Birds of Prey

For thousands of years, birds of prey have had a unique place in our culture. From the walls of ancient pyramids to medieval book margins and modern flags, they have symbolized bravery, aristocracy, wisdom and skill.

There are many different species of birds of prey. All birds of prey hunt food while in flight, using their large, strong talons and beaks that are adapted for seizing and killing their victims. They have excellent eyesight and can discern their prey from great distance.

Birds of prey are subdivided into two groups, diurnal and nocturnal, that evolved independently to have similar predatory characteristics. Diurnal birds hunt by day and belong to the order falconiformes. These include hawks, eagles, vultures and falcons. As a group, these daytime hunters are also known as raptors.


Nocturnal birds of prey belong to the order strigiformes, commonly known as owls.

Nocturnal birds of prey belong to the order strigiformes, commonly known as owls. They have large eyes and binocular vision for hunting by moonlight and mainly prey on rodents.
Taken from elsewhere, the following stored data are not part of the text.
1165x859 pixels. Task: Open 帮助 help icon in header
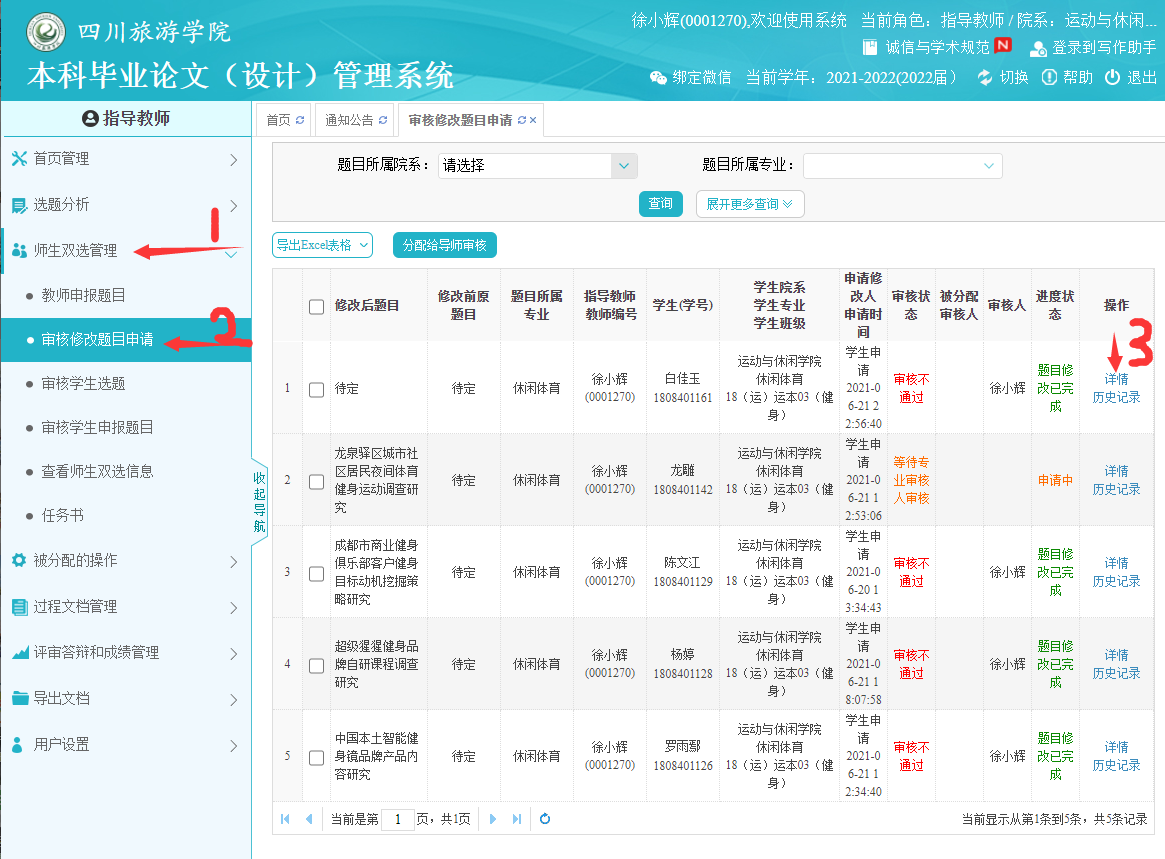(x=1049, y=77)
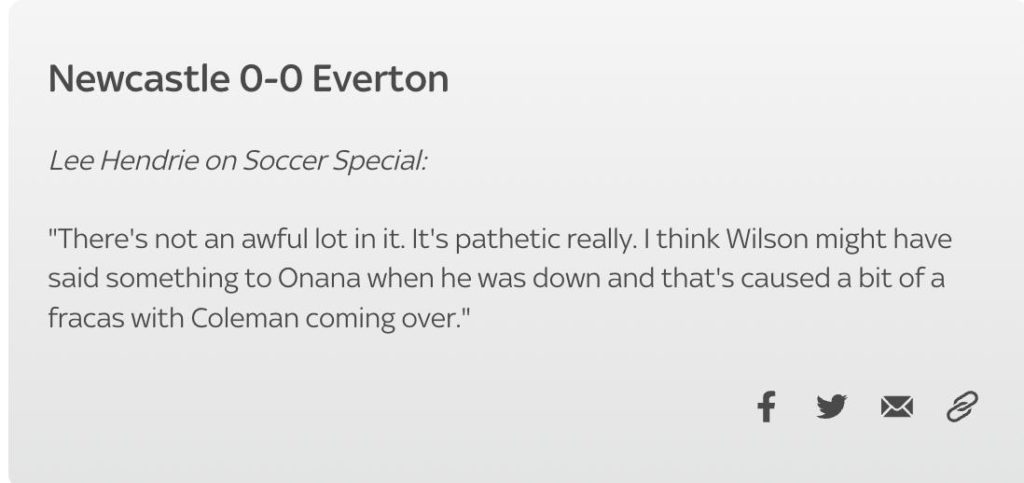Click the words might have in quote

[878, 240]
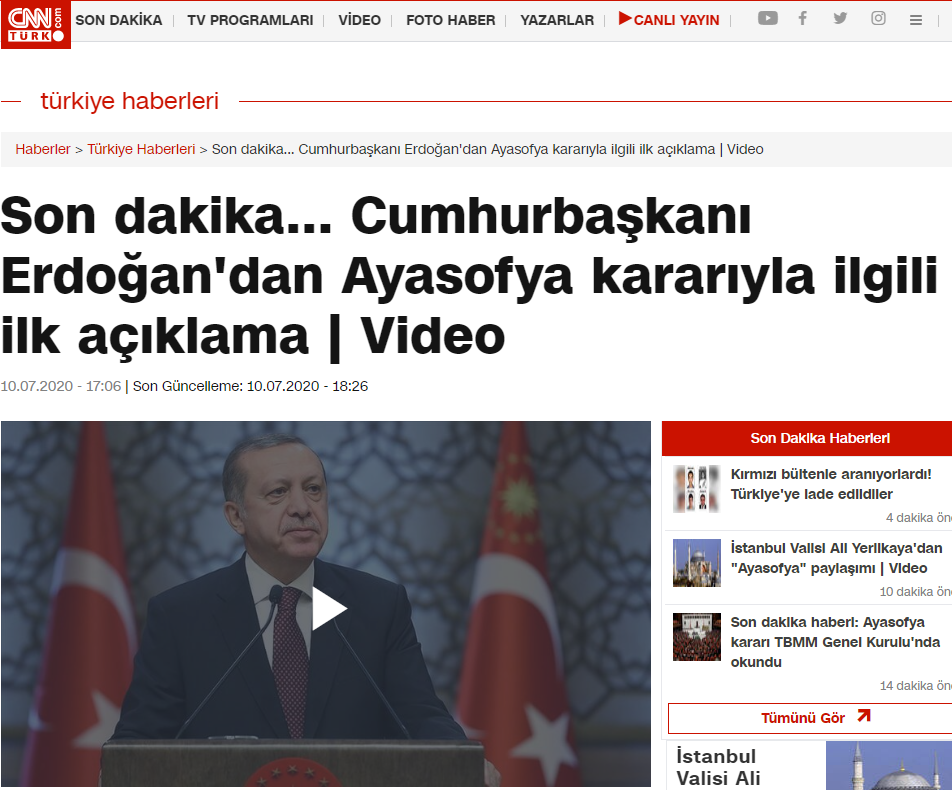The height and width of the screenshot is (790, 952).
Task: Click the Tümünü Gör button
Action: coord(803,718)
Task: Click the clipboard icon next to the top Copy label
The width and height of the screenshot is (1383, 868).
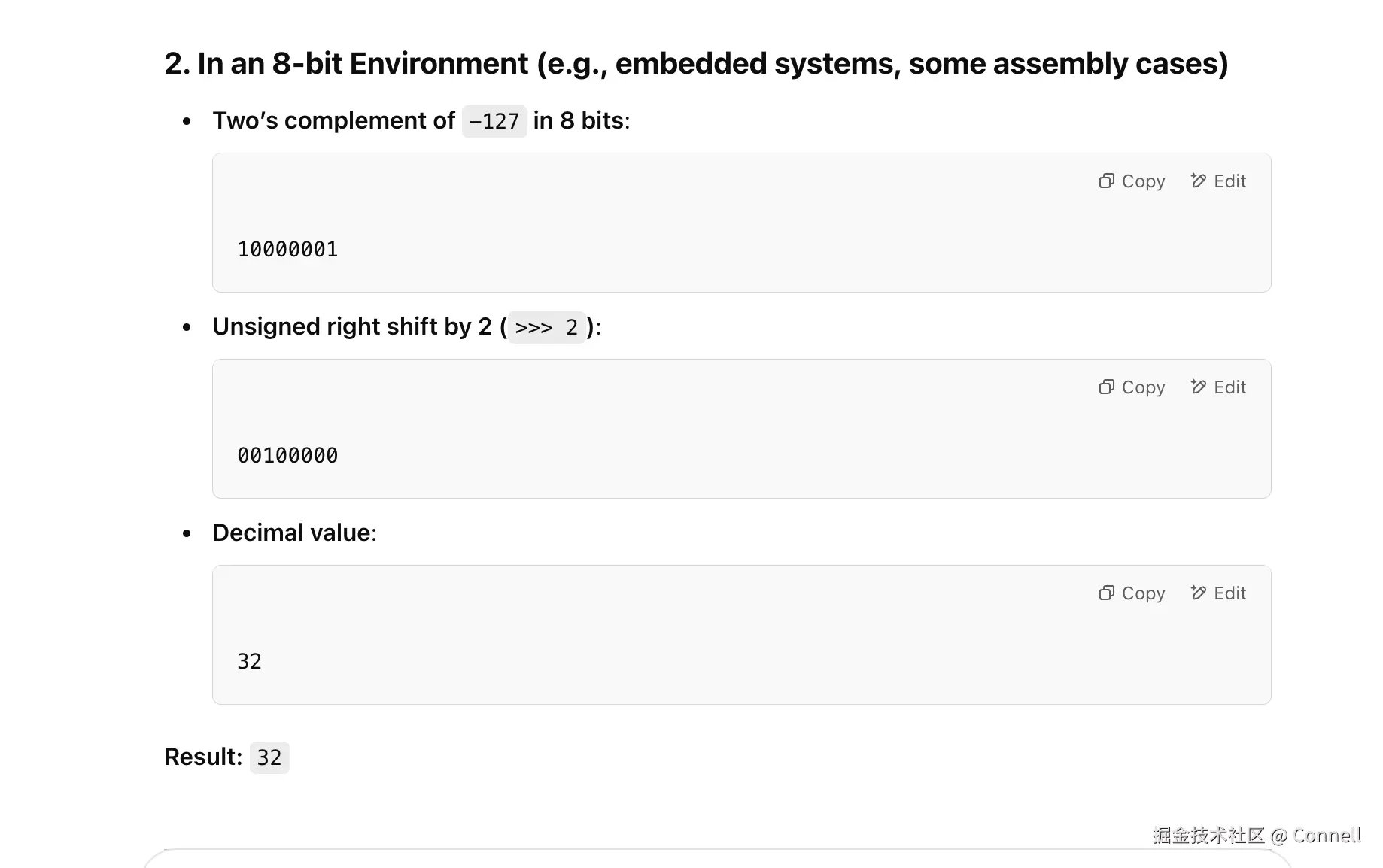Action: pos(1105,181)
Birds of prey species are found in almost every habitat – from the equatorial rainforests to the high arctic tundra. Buzzards and vultures can be found in the most remote and inhospitable deserts while other species such as falcons have made homes on the skyscrapers of major cities.

Larger birds of prey tend to live in open areas and hunt over deserts or water where trees and foliage are less restricting. The largest hunting birds of prey, the sea eagles, live along lakes, oceans and rivers where they live on a diet of mostly fish and small rodents. The smaller hawks and falcons live in forested areas. In urban and suburban areas, bald eagles make their homes along highways where they can easily pick off small animals that lose the protection of forest canopy as they cross the roadways.

Being at the top of the food chain, birds of prey are especially susceptible to diminishing food sources as humans encroach upon their habitats. Fortunately conservation efforts have been successful at maintaining and rebuilding many populations of these cherished birds.